Required work: Format the part of the material below that opens with the line containing "Click the empty field beside 大手町" and closes with the line containing "Select the Regex" as a Markdown table with columns No. and Text. Give each line its own numbered row, and leave out blank lines.

Stored dataset items
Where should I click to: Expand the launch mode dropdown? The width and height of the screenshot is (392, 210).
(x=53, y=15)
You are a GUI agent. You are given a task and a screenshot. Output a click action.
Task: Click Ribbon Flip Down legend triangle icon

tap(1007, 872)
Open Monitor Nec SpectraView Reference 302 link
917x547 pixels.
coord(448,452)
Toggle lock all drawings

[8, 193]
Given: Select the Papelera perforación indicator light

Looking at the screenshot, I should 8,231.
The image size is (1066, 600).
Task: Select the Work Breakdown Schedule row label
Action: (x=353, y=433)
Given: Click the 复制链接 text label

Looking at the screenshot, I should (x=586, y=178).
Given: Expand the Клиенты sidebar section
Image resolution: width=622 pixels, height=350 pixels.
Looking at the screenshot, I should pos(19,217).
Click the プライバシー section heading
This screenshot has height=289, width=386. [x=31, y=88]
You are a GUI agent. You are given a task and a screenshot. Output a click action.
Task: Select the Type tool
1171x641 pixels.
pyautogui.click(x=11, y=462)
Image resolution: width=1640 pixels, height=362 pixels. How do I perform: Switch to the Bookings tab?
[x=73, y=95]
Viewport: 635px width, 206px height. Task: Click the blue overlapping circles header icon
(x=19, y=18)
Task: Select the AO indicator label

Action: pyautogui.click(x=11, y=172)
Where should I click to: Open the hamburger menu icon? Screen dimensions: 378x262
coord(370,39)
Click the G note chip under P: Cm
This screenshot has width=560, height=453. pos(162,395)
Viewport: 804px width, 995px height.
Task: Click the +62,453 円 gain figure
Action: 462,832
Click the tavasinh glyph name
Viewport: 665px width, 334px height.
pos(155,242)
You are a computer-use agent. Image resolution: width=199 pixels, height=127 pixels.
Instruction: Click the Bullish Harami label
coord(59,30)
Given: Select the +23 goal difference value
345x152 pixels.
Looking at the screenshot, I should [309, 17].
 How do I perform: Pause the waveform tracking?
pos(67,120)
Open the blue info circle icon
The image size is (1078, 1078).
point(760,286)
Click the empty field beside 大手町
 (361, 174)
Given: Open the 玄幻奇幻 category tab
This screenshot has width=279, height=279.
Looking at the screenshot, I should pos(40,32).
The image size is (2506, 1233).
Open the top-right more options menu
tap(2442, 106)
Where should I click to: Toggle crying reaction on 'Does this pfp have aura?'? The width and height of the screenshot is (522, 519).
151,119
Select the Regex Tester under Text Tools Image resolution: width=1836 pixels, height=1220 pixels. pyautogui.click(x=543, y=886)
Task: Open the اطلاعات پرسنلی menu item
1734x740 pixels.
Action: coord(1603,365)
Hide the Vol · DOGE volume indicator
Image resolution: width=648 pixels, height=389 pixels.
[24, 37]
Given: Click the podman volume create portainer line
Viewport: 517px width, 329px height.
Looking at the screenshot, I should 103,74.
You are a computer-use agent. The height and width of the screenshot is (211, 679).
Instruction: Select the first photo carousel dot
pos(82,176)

Exercise response:
| No. | Text |
|---|---|
| 1 | Click the empty field beside 大手町 |
| 2 |  (361, 174) |
| 3 | Given: Open the 玄幻奇幻 category tab |
| 4 | This screenshot has width=279, height=279. |
| 5 | Looking at the screenshot, I should pos(40,32). |
| 6 | The image size is (2506, 1233). |
| 7 | Open the top-right more options menu |
| 8 | tap(2442, 106) |
| 9 | Where should I click to: Toggle crying reaction on 'Does this pfp have aura?'? The width and height of the screenshot is (522, 519). |
| 10 | 151,119 |
| 11 | Select the Regex Tester under Text Tools Image resolution: width=1836 pixels, height=1220 pixels. pyautogui.click(x=543, y=886) |